▸ **Exercise aim**
Scan the records below, and wherever a line has the word "column", pull it out.

BEGIN Source records

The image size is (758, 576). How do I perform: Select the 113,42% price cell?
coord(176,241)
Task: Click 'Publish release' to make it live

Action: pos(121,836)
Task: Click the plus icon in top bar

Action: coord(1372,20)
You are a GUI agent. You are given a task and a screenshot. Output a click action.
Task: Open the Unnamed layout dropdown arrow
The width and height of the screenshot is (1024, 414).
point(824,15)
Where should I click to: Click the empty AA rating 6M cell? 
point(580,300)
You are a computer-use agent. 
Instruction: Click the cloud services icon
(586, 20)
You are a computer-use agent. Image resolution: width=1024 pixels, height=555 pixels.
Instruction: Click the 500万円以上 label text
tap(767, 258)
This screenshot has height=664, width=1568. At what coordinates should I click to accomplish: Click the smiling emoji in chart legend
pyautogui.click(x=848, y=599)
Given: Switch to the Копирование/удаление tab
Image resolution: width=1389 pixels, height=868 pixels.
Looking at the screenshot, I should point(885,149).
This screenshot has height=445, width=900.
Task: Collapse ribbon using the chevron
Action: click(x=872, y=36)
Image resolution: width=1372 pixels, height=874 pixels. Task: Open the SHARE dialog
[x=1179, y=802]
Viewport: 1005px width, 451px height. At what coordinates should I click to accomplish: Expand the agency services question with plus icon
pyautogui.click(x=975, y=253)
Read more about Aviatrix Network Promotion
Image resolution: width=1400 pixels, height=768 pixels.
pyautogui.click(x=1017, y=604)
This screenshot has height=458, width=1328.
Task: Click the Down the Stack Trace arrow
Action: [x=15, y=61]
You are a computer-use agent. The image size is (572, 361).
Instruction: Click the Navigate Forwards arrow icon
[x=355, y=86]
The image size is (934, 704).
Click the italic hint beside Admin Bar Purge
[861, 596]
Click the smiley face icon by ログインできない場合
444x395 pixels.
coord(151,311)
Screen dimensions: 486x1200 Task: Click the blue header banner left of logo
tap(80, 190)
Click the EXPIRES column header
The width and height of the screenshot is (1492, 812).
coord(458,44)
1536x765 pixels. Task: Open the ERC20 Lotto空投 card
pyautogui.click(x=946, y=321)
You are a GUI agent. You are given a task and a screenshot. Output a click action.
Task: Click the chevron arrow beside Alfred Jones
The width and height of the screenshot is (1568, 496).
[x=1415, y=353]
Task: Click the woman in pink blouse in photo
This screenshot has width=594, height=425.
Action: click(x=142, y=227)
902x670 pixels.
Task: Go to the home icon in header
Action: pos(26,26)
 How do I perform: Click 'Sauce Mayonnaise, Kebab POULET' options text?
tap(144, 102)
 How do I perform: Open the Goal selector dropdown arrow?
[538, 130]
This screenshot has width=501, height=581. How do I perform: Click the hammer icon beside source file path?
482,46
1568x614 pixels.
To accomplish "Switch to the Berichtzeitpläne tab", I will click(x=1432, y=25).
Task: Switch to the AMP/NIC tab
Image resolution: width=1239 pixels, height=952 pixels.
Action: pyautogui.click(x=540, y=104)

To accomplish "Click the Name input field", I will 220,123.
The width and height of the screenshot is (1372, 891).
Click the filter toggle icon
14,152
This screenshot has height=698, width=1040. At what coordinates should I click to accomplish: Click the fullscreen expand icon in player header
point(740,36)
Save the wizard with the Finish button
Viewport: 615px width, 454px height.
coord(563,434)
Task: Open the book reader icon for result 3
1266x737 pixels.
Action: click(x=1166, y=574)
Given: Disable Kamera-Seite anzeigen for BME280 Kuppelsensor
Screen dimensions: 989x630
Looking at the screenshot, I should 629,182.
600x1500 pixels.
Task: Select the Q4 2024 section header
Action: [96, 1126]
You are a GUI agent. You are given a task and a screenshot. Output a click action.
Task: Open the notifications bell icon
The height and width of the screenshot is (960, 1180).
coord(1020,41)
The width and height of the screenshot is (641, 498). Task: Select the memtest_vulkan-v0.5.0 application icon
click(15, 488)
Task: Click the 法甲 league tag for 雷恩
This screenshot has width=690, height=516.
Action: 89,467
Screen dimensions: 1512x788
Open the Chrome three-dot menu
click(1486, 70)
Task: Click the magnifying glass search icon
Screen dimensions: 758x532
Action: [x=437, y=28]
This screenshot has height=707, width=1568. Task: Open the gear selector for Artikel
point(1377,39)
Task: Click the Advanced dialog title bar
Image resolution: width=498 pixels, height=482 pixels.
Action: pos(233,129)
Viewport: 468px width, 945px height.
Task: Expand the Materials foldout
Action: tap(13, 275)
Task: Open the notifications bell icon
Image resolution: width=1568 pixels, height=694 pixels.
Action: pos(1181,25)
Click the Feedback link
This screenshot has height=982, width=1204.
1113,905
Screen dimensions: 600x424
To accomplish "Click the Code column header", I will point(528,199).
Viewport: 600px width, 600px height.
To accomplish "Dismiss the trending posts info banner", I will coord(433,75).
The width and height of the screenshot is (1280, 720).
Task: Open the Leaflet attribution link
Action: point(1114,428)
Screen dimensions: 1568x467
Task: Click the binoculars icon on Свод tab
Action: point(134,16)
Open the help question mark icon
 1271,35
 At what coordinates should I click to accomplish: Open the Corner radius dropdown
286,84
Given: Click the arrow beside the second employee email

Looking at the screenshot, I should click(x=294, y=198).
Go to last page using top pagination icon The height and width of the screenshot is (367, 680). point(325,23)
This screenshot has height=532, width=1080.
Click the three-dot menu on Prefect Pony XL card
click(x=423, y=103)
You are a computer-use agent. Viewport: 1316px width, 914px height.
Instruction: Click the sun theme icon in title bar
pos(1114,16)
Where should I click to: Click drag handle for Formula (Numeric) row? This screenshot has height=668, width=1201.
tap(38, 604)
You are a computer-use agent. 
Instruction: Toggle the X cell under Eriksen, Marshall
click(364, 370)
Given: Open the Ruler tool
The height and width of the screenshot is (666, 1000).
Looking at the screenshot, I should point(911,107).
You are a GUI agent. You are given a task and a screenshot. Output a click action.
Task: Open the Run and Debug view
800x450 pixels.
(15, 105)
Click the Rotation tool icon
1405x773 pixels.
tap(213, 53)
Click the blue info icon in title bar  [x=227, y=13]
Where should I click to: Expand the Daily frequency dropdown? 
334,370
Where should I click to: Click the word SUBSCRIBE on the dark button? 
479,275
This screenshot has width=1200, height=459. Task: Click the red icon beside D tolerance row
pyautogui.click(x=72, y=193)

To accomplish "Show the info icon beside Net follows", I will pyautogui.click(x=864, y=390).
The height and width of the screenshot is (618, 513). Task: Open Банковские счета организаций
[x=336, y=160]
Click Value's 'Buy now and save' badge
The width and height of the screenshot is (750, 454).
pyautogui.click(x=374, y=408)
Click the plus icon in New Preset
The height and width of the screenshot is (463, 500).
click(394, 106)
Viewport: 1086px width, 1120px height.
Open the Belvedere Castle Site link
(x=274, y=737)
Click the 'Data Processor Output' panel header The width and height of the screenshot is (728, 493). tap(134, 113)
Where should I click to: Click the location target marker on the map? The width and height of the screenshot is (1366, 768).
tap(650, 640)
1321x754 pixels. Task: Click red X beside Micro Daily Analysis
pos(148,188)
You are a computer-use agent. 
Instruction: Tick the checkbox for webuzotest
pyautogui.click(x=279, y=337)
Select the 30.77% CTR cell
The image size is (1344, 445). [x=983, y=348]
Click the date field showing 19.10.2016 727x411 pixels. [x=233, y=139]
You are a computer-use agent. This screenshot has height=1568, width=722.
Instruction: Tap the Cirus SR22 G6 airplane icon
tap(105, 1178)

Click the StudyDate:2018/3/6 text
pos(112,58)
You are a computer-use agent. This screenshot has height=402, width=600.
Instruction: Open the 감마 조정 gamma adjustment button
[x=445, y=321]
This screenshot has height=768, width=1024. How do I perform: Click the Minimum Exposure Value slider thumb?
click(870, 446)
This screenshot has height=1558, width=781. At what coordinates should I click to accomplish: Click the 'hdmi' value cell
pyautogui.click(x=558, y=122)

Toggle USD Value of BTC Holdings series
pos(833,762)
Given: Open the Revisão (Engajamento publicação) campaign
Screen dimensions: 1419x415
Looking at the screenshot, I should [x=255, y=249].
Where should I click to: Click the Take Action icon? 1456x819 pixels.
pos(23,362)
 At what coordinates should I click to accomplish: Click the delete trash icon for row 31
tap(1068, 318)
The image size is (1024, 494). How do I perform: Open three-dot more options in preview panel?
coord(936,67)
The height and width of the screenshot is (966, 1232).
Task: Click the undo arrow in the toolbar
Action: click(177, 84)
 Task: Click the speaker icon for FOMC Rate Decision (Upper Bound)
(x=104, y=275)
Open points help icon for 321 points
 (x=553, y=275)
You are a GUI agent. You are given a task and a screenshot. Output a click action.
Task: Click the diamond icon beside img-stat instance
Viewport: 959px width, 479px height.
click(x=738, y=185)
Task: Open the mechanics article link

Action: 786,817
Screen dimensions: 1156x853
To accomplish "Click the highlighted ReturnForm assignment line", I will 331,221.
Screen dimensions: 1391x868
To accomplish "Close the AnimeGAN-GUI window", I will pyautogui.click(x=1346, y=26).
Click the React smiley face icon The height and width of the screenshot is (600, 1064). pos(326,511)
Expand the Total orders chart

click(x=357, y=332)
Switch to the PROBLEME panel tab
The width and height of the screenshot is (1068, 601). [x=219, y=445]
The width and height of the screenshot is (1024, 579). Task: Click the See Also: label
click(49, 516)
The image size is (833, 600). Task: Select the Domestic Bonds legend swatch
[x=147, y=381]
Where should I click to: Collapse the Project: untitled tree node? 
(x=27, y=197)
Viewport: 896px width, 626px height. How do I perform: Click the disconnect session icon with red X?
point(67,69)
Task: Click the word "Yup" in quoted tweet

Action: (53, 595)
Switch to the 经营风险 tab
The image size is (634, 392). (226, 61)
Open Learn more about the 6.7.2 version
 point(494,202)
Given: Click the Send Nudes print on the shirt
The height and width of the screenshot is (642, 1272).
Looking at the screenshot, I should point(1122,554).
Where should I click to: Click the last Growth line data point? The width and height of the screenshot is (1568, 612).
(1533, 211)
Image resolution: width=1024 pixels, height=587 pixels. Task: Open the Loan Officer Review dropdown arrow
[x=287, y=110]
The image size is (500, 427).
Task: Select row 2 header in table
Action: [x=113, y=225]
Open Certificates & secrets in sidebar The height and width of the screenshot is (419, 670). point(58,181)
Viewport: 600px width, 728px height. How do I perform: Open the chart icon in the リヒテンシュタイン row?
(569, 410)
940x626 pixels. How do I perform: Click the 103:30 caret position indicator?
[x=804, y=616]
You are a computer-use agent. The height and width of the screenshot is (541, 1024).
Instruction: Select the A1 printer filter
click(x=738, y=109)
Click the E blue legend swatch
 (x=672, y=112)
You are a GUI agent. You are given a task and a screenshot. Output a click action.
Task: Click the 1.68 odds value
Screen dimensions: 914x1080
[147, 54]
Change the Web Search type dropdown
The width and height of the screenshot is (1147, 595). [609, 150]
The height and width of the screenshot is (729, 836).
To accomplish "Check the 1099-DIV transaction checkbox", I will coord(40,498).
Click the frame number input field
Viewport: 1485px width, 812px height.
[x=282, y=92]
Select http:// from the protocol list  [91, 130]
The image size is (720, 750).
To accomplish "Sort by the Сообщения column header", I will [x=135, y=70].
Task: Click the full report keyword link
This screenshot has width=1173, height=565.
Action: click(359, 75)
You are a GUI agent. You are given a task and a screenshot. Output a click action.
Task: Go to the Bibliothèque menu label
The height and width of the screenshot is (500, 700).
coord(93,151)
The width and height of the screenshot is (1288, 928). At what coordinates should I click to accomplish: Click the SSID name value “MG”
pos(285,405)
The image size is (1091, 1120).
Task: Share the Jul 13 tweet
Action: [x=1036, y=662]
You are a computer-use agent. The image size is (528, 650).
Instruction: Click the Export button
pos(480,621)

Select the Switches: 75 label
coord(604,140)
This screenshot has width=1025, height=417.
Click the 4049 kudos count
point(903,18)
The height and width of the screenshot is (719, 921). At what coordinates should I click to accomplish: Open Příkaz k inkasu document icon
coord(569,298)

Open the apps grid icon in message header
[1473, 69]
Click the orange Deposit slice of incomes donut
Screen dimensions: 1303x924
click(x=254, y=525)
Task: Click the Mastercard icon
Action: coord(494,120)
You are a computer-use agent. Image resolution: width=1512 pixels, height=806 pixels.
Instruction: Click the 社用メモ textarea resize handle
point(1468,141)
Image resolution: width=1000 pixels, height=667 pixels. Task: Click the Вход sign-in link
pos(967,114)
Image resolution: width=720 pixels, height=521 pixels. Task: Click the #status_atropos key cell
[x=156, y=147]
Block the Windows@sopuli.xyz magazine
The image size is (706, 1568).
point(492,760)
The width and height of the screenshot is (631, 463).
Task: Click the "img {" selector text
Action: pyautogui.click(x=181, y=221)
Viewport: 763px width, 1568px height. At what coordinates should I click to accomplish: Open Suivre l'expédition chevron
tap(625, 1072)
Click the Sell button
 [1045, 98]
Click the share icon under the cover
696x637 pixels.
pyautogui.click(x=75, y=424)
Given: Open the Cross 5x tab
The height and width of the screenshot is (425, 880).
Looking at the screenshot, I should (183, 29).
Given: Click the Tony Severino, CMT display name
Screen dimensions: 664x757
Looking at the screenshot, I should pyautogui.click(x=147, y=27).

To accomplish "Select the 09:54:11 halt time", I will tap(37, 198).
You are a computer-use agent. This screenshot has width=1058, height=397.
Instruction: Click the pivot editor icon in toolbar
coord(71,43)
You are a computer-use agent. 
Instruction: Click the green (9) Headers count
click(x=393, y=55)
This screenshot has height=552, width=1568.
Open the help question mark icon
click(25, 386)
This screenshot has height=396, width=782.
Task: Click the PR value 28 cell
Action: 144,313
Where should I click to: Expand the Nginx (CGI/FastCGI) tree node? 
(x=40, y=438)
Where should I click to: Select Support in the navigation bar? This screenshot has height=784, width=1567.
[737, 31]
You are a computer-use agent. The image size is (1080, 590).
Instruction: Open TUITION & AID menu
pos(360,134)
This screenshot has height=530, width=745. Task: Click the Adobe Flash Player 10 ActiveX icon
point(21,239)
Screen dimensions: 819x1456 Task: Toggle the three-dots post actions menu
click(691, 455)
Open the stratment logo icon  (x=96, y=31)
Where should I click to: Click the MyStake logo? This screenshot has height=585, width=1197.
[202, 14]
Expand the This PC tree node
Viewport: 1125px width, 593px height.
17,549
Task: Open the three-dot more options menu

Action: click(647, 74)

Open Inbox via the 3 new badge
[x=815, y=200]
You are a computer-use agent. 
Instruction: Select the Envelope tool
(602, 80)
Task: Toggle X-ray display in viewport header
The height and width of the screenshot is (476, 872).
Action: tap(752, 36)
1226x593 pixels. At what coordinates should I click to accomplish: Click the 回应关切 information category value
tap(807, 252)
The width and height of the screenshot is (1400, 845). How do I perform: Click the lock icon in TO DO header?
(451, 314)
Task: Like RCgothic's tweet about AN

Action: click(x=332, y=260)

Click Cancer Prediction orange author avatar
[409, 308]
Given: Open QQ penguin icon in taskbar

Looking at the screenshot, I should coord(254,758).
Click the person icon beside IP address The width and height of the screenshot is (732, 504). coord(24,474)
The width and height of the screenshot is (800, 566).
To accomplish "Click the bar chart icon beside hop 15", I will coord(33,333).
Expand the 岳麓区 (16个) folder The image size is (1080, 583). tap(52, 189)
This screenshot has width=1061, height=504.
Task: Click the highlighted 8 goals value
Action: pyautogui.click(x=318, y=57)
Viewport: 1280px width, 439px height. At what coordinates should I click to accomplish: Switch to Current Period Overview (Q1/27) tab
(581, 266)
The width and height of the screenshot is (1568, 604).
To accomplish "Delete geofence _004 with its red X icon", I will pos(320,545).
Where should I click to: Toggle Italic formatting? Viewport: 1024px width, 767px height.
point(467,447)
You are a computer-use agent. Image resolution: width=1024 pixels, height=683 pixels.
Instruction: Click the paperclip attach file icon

END Source records

▸ **Answer for this exercise**
Click the EXPIRES column header
To accomplish "Click the Code column header", I will point(528,199).
To accomplish "Sort by the Сообщения column header", I will [x=135, y=70].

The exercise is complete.